### Input data
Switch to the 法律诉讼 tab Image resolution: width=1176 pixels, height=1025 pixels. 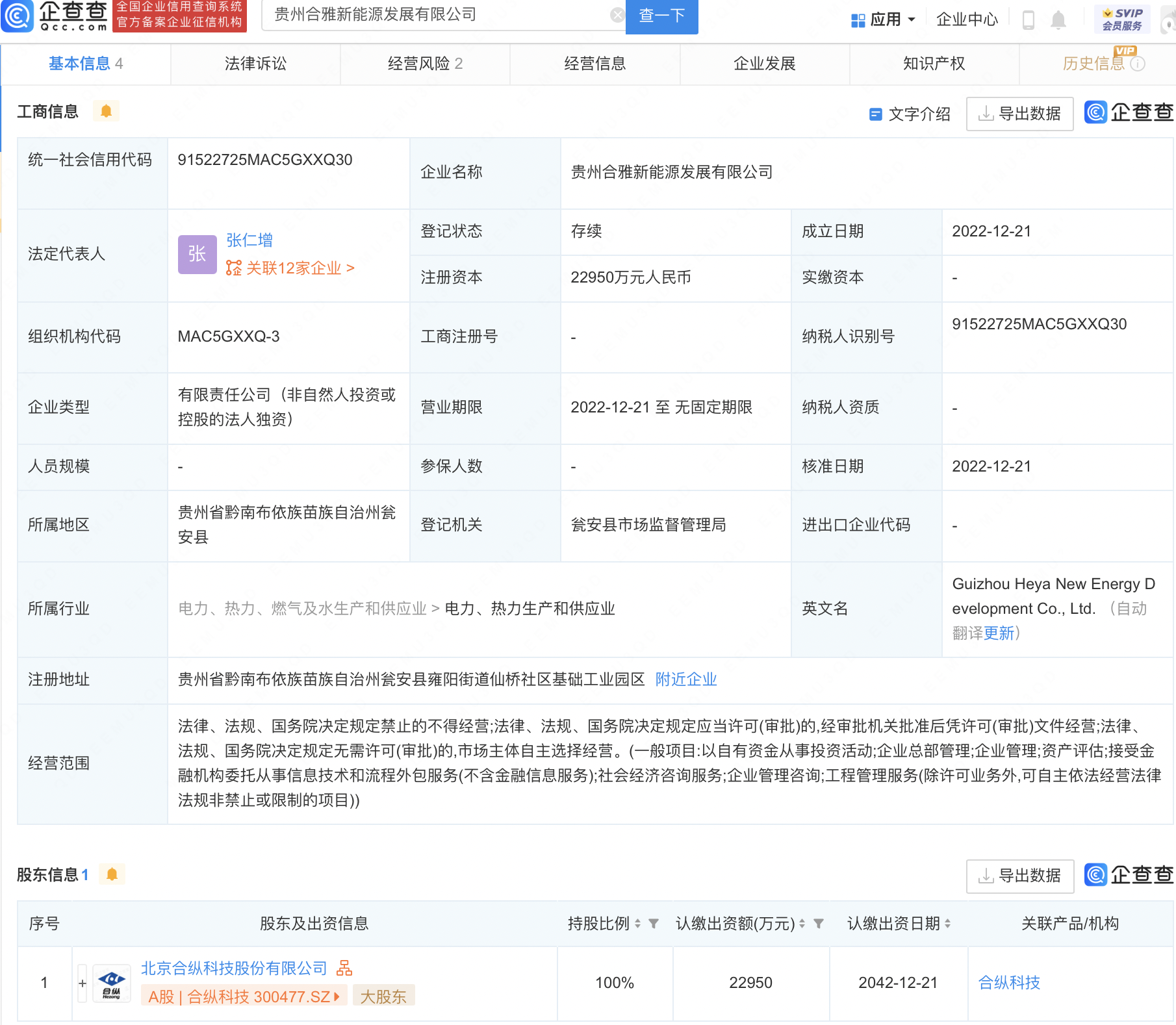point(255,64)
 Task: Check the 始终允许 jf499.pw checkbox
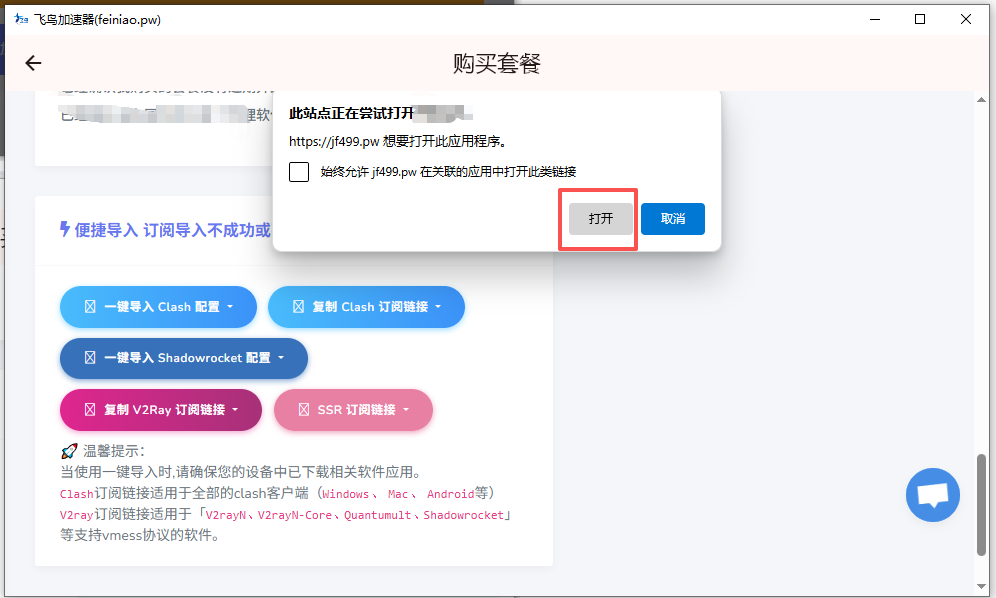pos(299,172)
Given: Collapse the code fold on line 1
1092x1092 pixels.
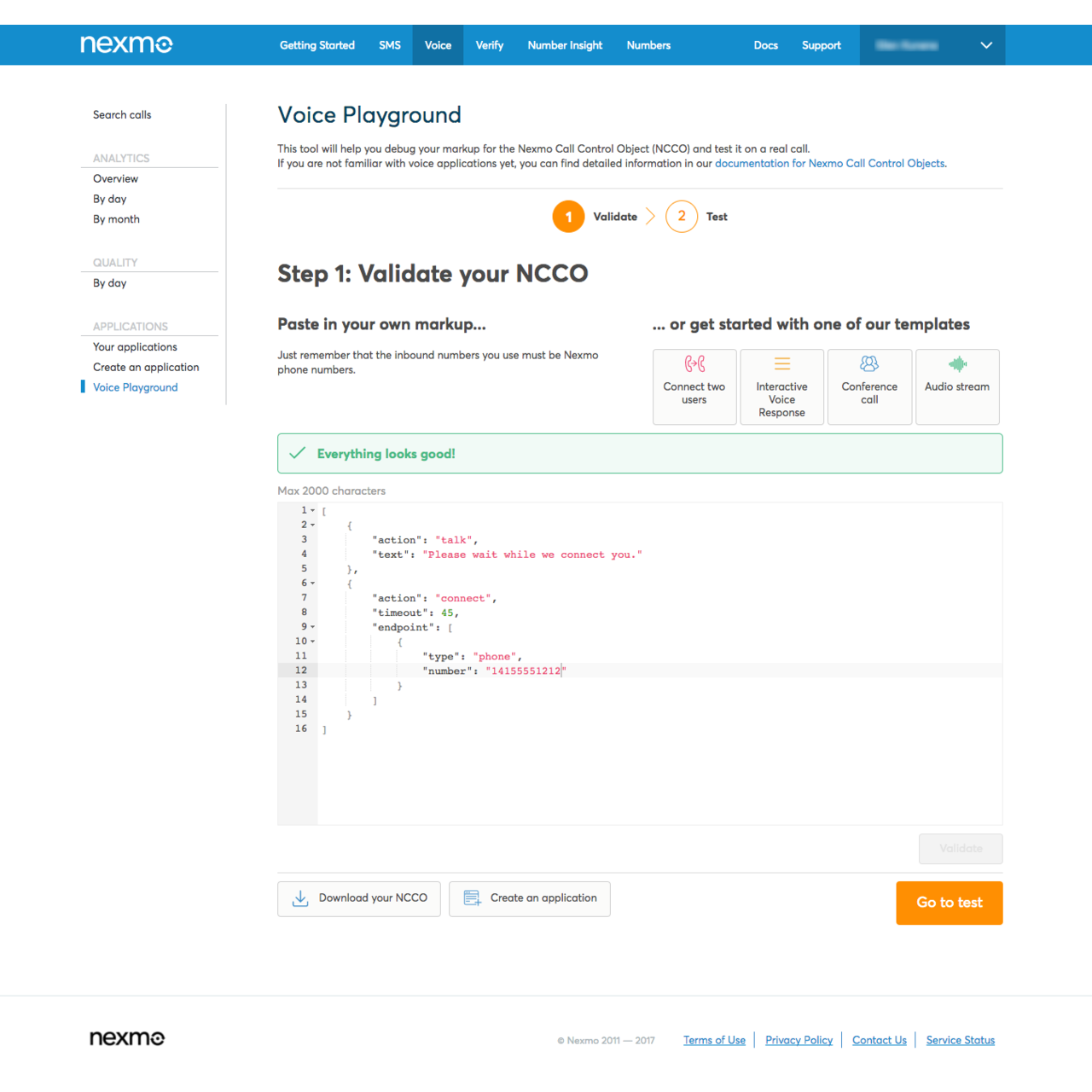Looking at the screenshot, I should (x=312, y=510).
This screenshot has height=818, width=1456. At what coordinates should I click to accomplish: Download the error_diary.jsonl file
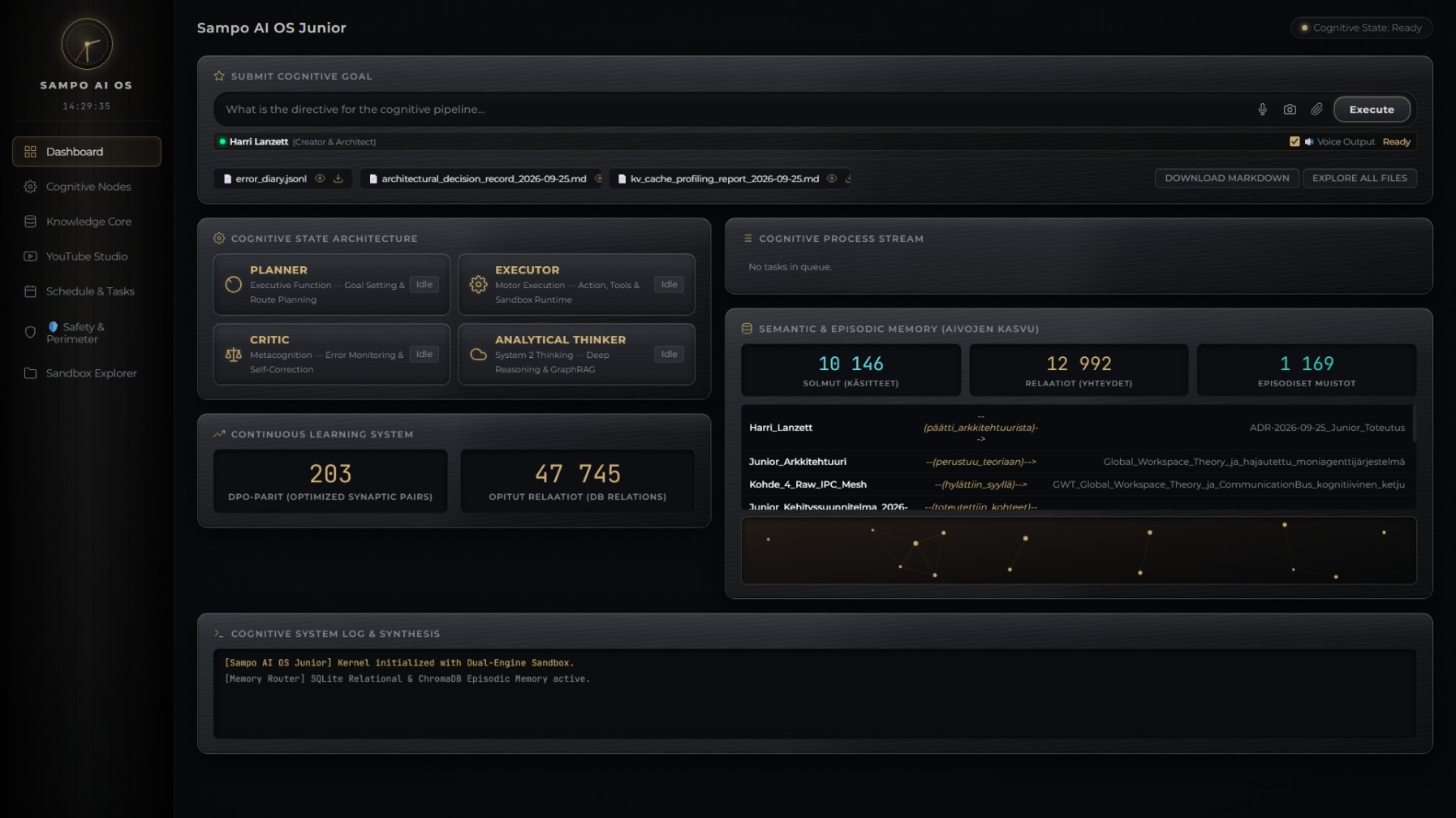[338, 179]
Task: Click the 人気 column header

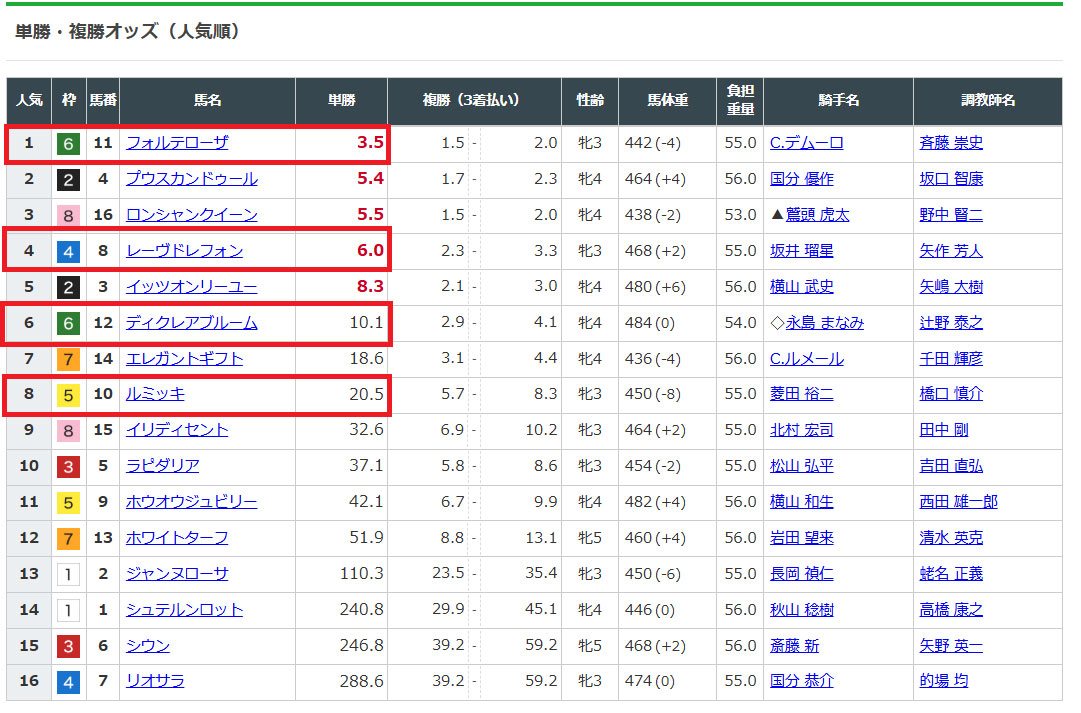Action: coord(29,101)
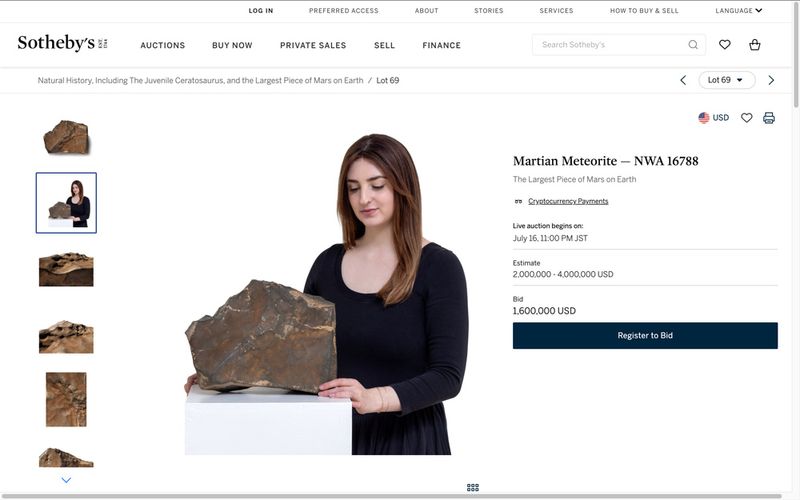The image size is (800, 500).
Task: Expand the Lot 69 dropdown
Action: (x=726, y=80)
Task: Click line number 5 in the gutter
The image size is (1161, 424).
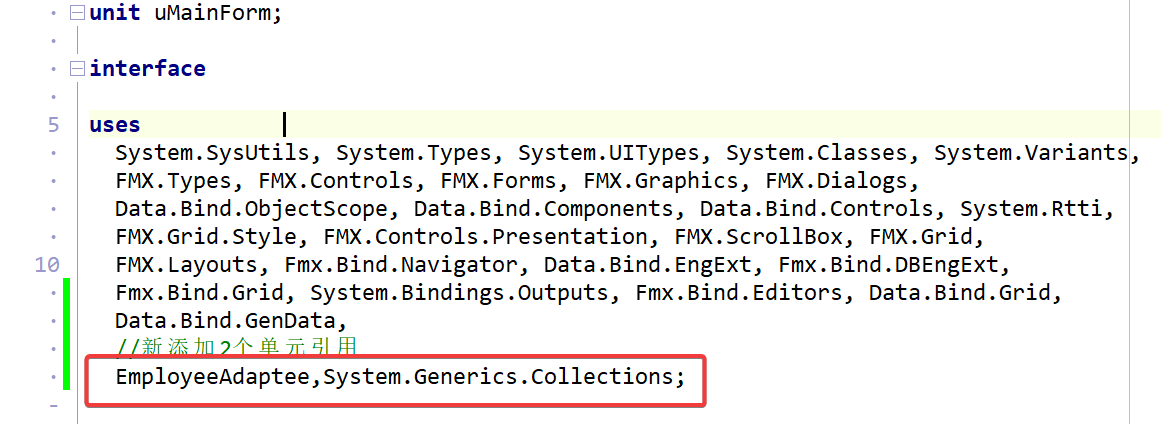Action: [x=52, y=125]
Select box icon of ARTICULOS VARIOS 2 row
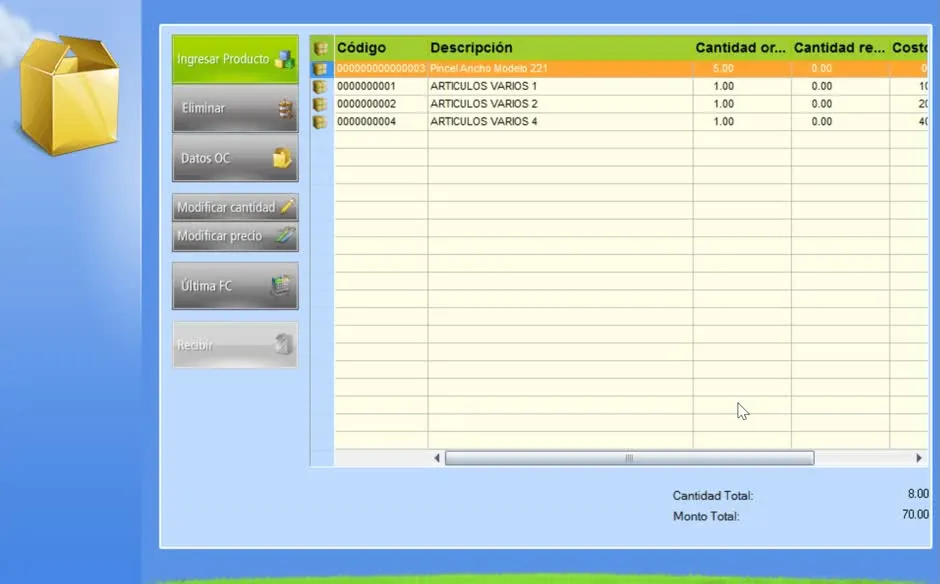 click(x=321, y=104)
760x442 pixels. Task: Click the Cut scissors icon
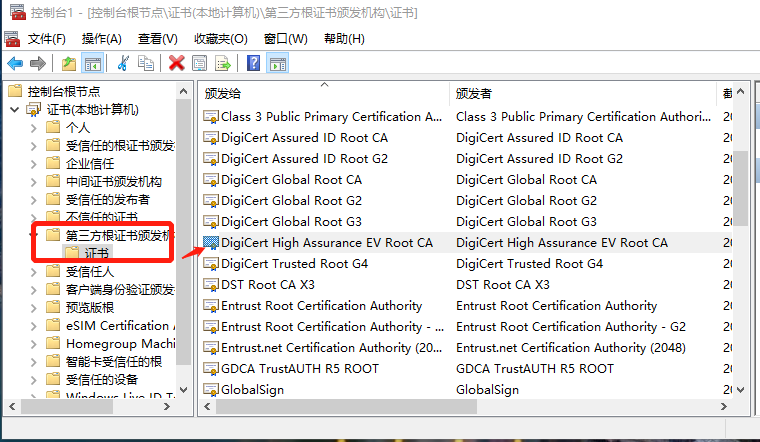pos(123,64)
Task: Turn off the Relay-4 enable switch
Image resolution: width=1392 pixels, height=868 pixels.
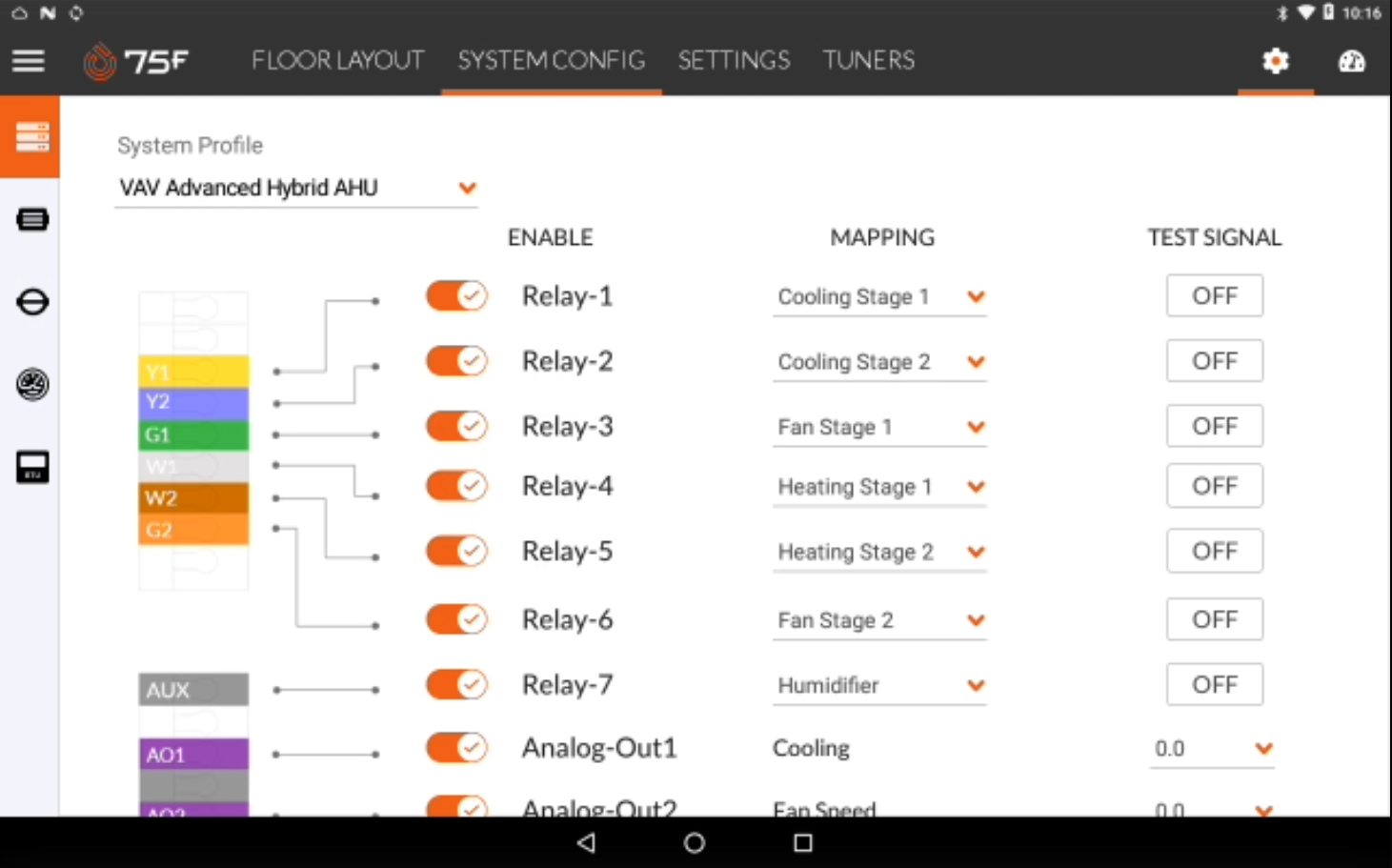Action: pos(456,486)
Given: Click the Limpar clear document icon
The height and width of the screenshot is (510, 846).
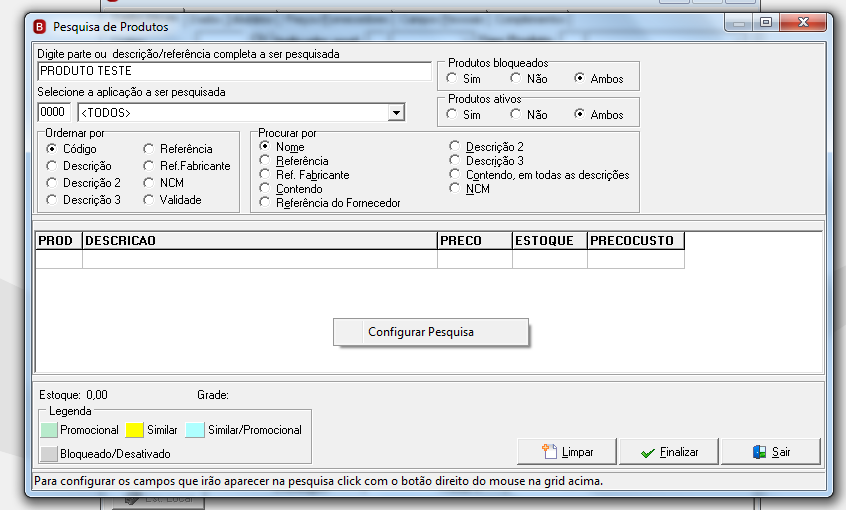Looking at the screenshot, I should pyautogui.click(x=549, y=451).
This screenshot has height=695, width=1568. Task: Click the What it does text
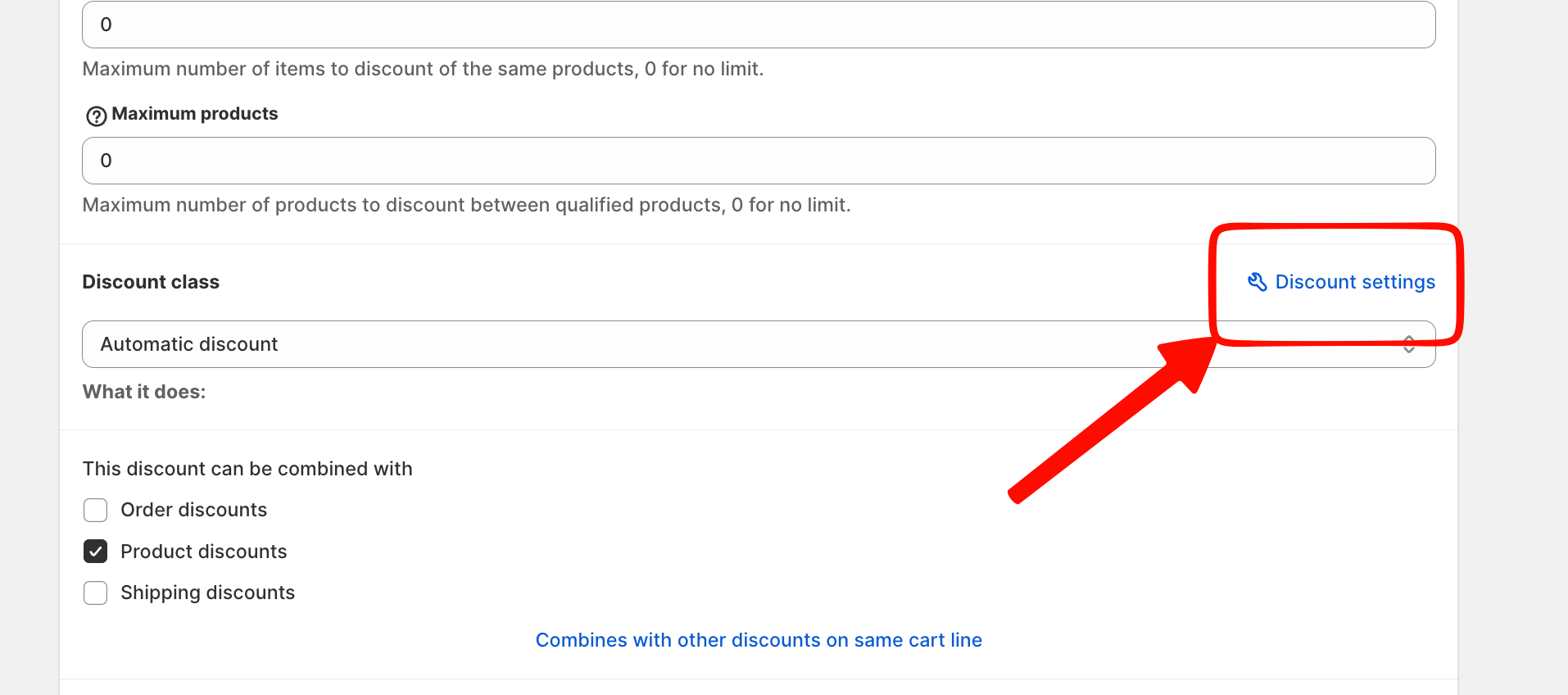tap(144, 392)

### Work to complete
From the material above, write out exactly the lines from the line with "Given: Click the Limpar clear document icon" through the closing line, inclusive, and no pictures.

### Response below
Given: Click the Limpar clear document icon
The height and width of the screenshot is (510, 846).
Looking at the screenshot, I should pyautogui.click(x=549, y=451).
This screenshot has height=695, width=1568. Task: Click the What it does text
tap(144, 392)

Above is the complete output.